Synthesis Agent → gap detection on Dilts (2011)/Gill (2019) → Writing Agent → latexEditText + latexSyncCitations + latexCompile → PDF output researcher receives formatted 10-page review with diagrams.

"Find GitHub repos analyzing neoliberalism in media datasets from these papers"

Research Agent → paperExtractUrls on Gill (2019) → Code Discovery → paperFindGithubRepo + githubRepoInspect → researcher gets inspected repos with media surveillance code linked to feminist studies.

Automated Workflows

Deep Research workflow scans 50+ papers via searchPapers on 'neoliberal subjectivity Foucault', structures report with GRADE-verified sections on governmentality (Dilts, 2011). DeepScan applies 7-step CoVe to Joronen (2013) ontology claims, checkpointing against Gill (2019). Theorizer generates theory of transversal feminist resistance from Penfield (2014) and Kapur (2019).

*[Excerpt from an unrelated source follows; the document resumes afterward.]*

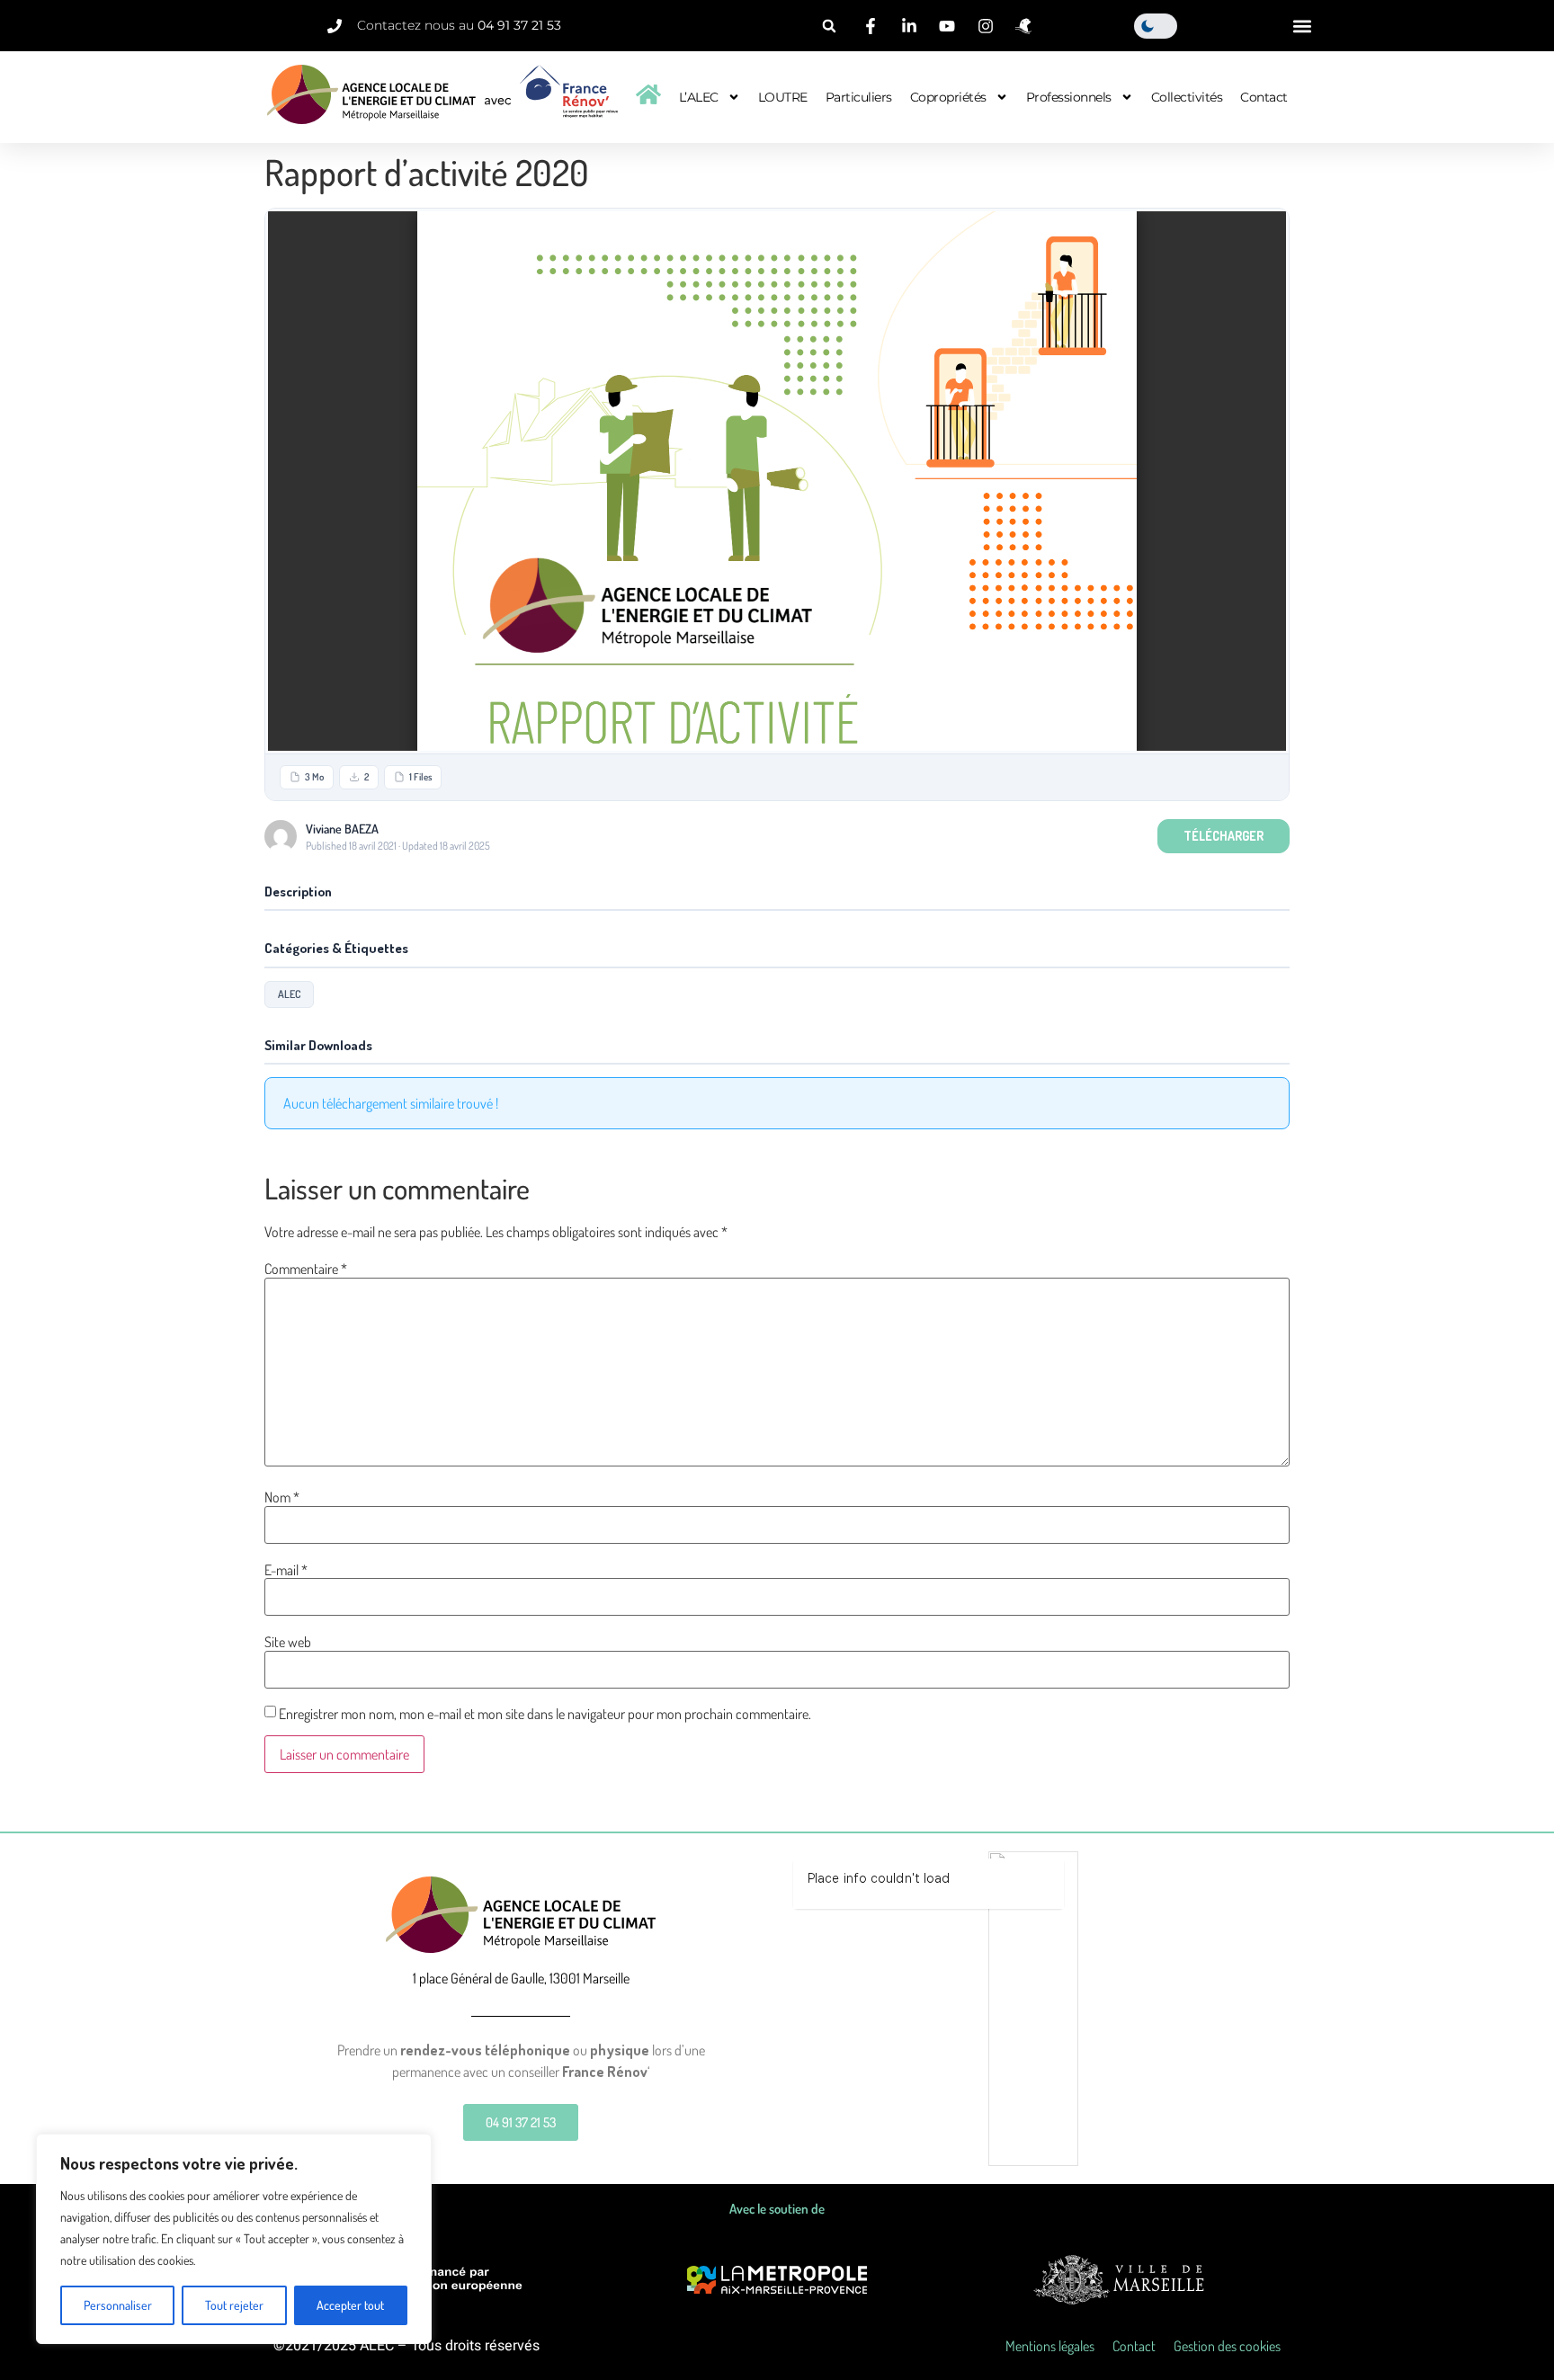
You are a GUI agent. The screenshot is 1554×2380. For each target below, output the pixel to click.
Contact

Frequently Asked Questions

What defines neoliberal subjectivity in cultural studies?

Neoliberal subjectivity constructs individuals as entrepreneurs of the self via human capital theory, critiqued through Foucault's governmentality (Dilts, 2011).

What methods analyze neoliberal power on subjectivity?

Methods include Foucauldian discourse analysis, ontological mono-politics (Joronen, 2013), and feminist surveillance studies (Gill, 2019).

What are key papers?

Dilts (2011, 48 citations) on entrepreneur to care of self; Gill (2019, 42 citations) on surveillance feminism; Baumbach et al. (2016, 27 citations) on neoliberal consensus.

What open problems exist?

Challenges include empirical models for transversal politics (Penfield, 2014) and integrating necropolitics with neoliberal biopolitics (Gržinić, 2021).